Klaus Keßler eröffnete neben dem Museum auch eine Gemäldeausstellung. Die Hosenfelder Künstlerin Ingrid Hoeft zeigt den Sommer über im Museum zehn Gemälde, die eine Auswahl ihres Schaffens darstellen. Abschließend wies Keßler darauf hin, dass am 1. Juni im Brachttalmuseum im Nachbardorf Spielberg eine "großartige Ausstellung" mit Keramiken des Jugendstilkünstlers Professor Joseph Maria Olbrich eröffnet wird.

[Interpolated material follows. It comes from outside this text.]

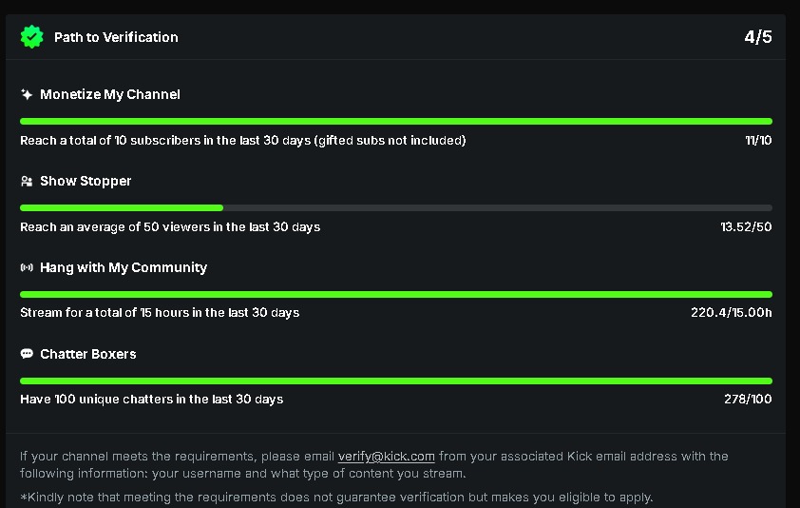Click the Monetize My Channel progress bar
The width and height of the screenshot is (800, 508).
coord(395,122)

Kreisbeigeordnete Sigrid Schindler überbrachte die Grüße und einen Scheck des Landrats. Sie selbst sei ja auch mit der Leidenschaft befallen, Waechtersbacher Keramik zu sammeln und habe als Kind Uraula Fesca kennen gelernt. Für den Brachttaler Gemeindevorstand gratulierte Beigeordnete Daniela Glöckner, und Michaela Meiser lobte im Namen der Keramik-Geschäftsleitung - Turpin Rosenthal und Rainer Mann - das Engagement der Familie Keßler. Kunsthistoriker Pascal Heß wies daraufhin, dass am 2. Juli um 19 Uhr im Museum für darstellende Kunst in Frankfurt eine Waechtershacher-Ausstellung eröffnet wird. Zum Abschluss dieses offiziellen Teils verlas der Hellsteiner Hobbyhistoriker Volker Kirchner einen Brief Ursula Fescas.